* **DATA SECTION**

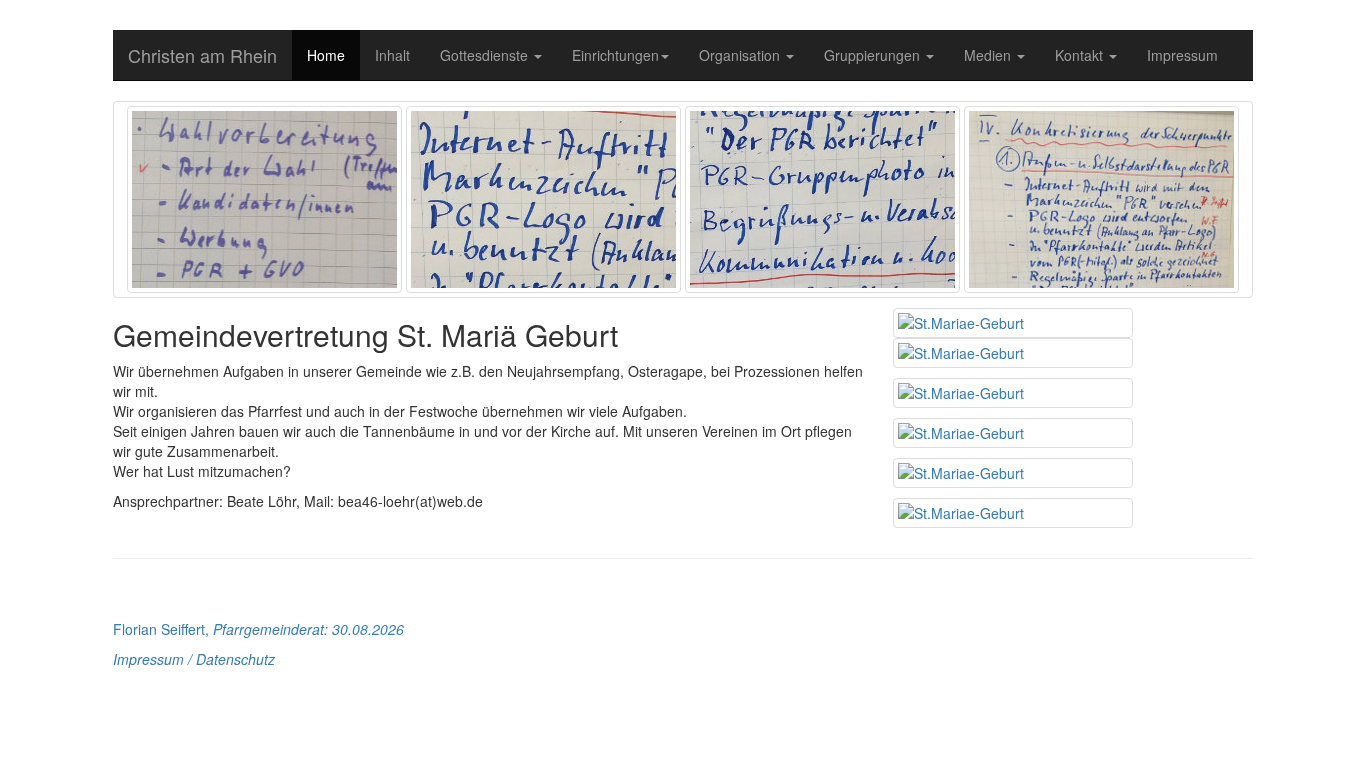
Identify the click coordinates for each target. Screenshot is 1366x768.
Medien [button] (989, 55)
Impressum (1182, 55)
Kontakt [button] (1081, 55)
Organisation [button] (741, 55)
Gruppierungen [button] (874, 55)
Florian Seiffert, (258, 629)
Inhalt (392, 55)
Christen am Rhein (202, 55)
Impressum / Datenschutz (194, 659)
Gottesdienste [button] (486, 55)
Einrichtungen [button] (615, 55)
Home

* **YOUR GOAL**
Find each line of the data above that holds the word "button", then copy it.

* **OUTPUT**
Medien [button] (989, 55)
Kontakt [button] (1081, 55)
Organisation [button] (741, 55)
Gruppierungen [button] (874, 55)
Gottesdienste [button] (486, 55)
Einrichtungen [button] (615, 55)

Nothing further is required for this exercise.